Falling input costs, earlier price hikes help drive growth
Defying the overall gloom, fast moving consumer goods companies delivered strong growth in both profits and sales in the latest September quarter. Even as earlier price increases propped up sales numbers, falling input costs expanded margins, putting more money in the hands of companies. And they used this bonanza to step up spending on advertisements.
Sales for 13 listed FMCG players grew 17 per cent for the September 2012 quarter over the year-ago period. Operating profits surged 30 per cent. Both figures sustained the pace clocked in the June 2012 quarter, when sales and operating profits grew 17.5 and 28 per cent respectively. Lower ‘other income’ in the September quarter, though, led to a tamer net profit growth of 18 per cent.

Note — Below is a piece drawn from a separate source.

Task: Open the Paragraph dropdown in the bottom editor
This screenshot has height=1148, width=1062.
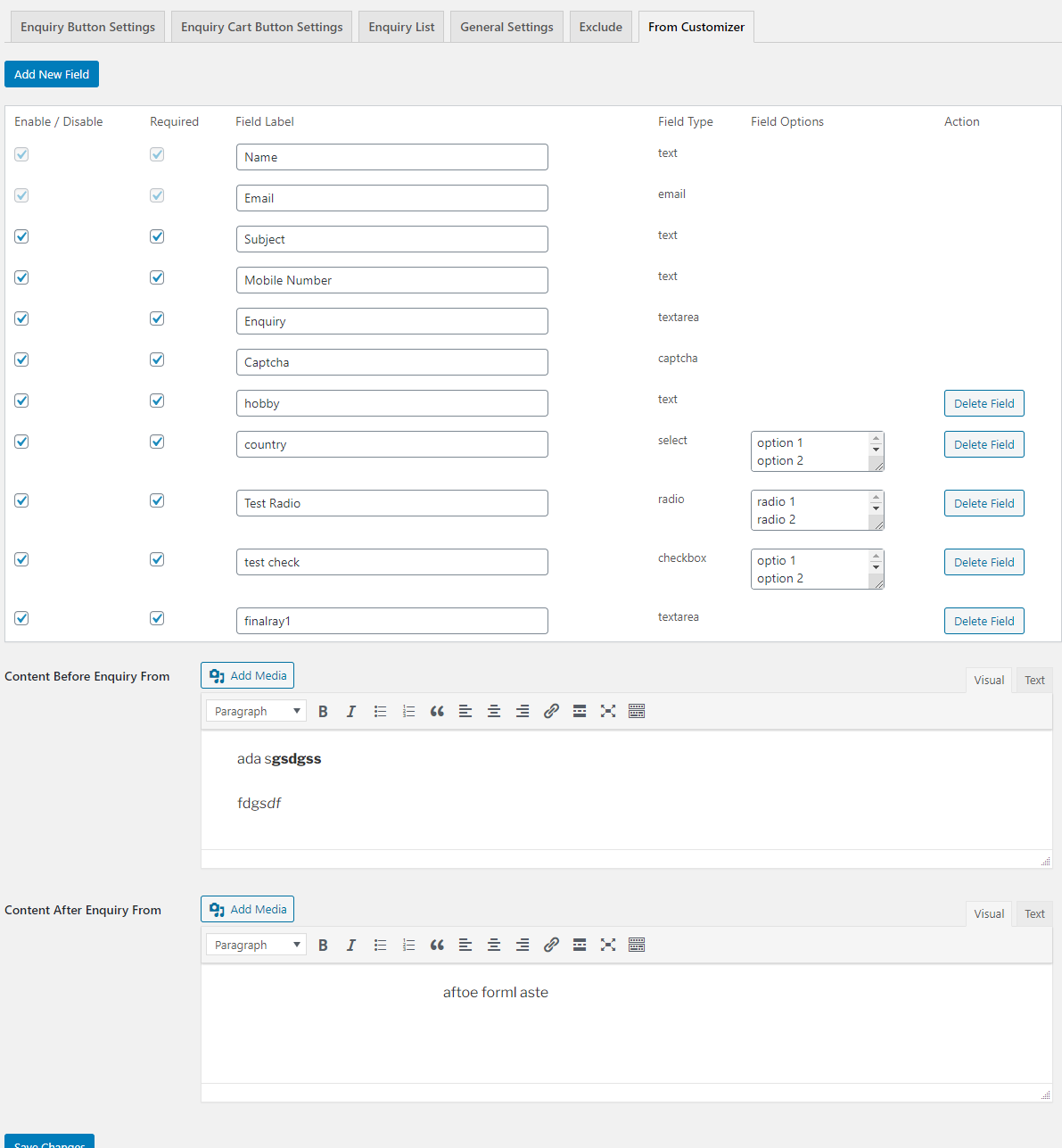Action: click(x=256, y=945)
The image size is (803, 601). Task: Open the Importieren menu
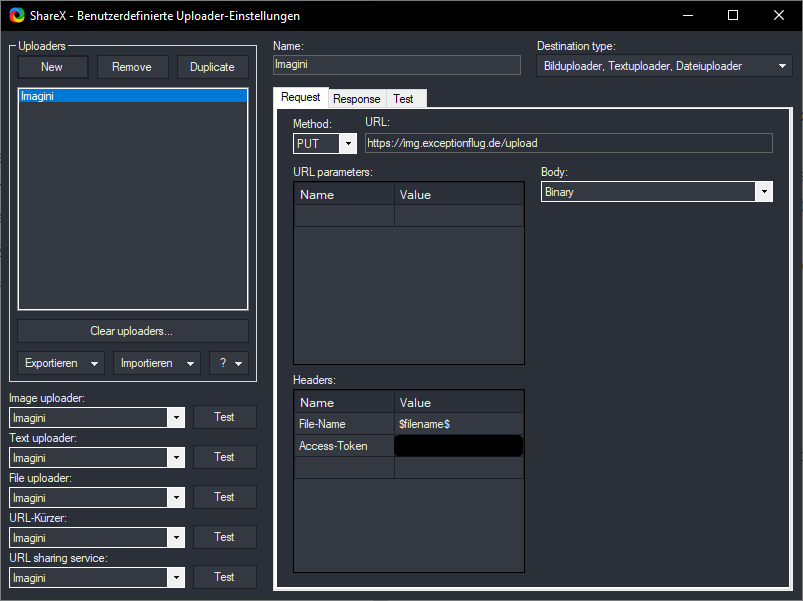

Plunging prices of inputs such as palm oil, copra and crude oil helped boost profitability. As a proportion of sales, raw material expenses accounted for 50 per cent in the September 2012 quarter, where it had been 53 per cent in the same period last year.
These savings were promptly channelled into advertising and promotions, as competition picked up. Companies paid out 12.6 per cent of their sales towards adspend this quarter compared to 11.8 per cent a year ago. Marico, Gillette India and Britannia increased their ad budgets the most.
The only dark spot in the quarter’s numbers was on volume growth losing steam. The June 2012 quarter saw FMCG products flying off the shelves, offering strong support to sales growth. In the September 2012 quarter, though, volume growth was lower.
Volume growth of FMCG giant Hindustan Unilever, for example, was at 7 per cent in the September quarter compared with 9 per cent in the preceding quarter.
The company had a harder time selling personal care products even as soaps and detergents managed quite well.
Similarly, domestic volume growth for Dabur India, which sells hair oil, toothpastes and foods, slowed to 9 per cent from the 12 per cent in the previous two quarters. Health drinks for GSK Consumer Healthcare, too, saw slightly lower volume expansion of 6 per cent against the 7 per cent in the earlier quarters.
Companies such as Marico and Emami, however, held on to their volumes of 14-15 per cent, helped by hair oils. Both continued to ride on the shift to branded oils and small-size packs from loose oils.
Food companies Nestle India and Britannia saw another quarter of declining sales growth and behemoth Hindustan Unilever too indicated a slowdown in discretionary spending. If such dips sustain, it could finally spell slowdown blues for consumer companies too.